Stephen Levine: Chi muore?

Chi muore?

Quando vediamo la radice di ogni esperienza, c’è posto sia per la tristezza e il dolore, sia per la gioia. Per la tristezza è più difficile e cerchiamo di sopprimerla.

Tutti abbiamo conosciuto un lutto e portiamo il segno di vecchie cicatrici, poiché viviamo in un mondo di eterno cambiamento, nessun terreno stabile, con desideri che ci tormentano se non esauditi. La sofferenza nasce dall’attaccamento a cose e persone legate al tempo, dal tentativo di impedire che le cose siano come sono, di fermare il cambiamento.

Anche quelli che hanno fatto della verità una priorità rischiano di provare il dolore di un lutto o di qualcosa che li privi di quel contatto del loro cuore… con loro stessi. Potremo però scoprire quanto abbiamo cercato di proteggere la nostra vita e ristretto la gabbia per sentirci al sicuro.

Invece, tutto ciò che inizia ha una fine: anche il nostro respiro è un costante penetrare e poi un uscire di… aria, dal primo momento della nascita a quello finale della morte.

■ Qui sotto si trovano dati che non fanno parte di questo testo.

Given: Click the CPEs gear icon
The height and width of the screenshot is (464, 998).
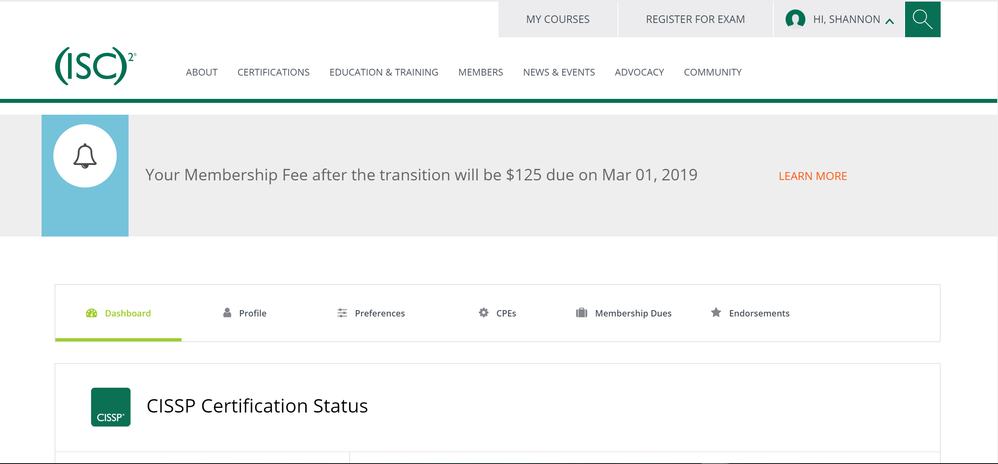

Tuttavia, possiamo vedere che tra un inizio e una fine c’è uno spazio da cui nascono le forme passeggere: se ci fermiamo lì, in quello spazio, calmo, testimone di tutto, senza attaccamenti, possiamo vedere oltre il movimento incessante dei pensieri illusori, con un senso di equilibrio, non-attaccamento e di spontanea compassione. Da lì possiamo osservare il movimento della mente incostante.

Un giorno qualcuno domandò a un maestro di meditazione tailandese: “In questo mondo, dove tutto è incostante, ove lutti e afflizioni sono inerenti alla nostra nascita sulla terra, come intravedere un po’ di felicità o di sicurezza?”

Il maestro prese un bicchiere di cristallo accanto a lui e disse: “Per me, questo bicchiere è già rotto. L’apprezzo, mi serve, bevo l’acqua che contiene e a volte riflette la luce del sole; se lo colpisco leggermente emette un tintinnio piacevole. Ma se il vento lo fa cadere dallo scaffale, ove l’avevo posato, o gli do maldestramente una gomitata, cade a terra e si rompe, allora dico: Certo. È così.

Se ho realizzato che questo bicchiere è già rotto, ogni istante in cui mi serve è prezioso. Ogni momento è quello che è, senza alcun bisogno che sia altrimenti”.

Se realizziamo che il nostro corpo è già rotto, come il bicchiere, che siamo quindi già morti, la vita diventa preziosa, ci apriamo ad essa com’è, momento dopo momento.

Quante morti sono già avvenute nella nostra famiglia? Se viviamo la nostra vita come se fossimo già morti, questa prende un altro significato: le nostre priorità cambiano, ci rendiamo conto della transitorietà di tutto e una sola cosa conta: lasciamo spazio all’amore.

Come può la paura, il bisogno di controllo, farci ancora soffrire? E ogni esperienza, foss’anche la morte di una persona molto cara, si presenta come una possibilità di risveglio.

Se la nostra unica pratica spirituale fosse di vivere come se fossimo già morti, come se fossero i nostri ultimi istanti, cosa diventerebbero i nostri vecchi scenari, le nostre bugie e false apparenze e i nostri miraggi antichi?

Solo l’amore senza limiti sarebbe appropriato.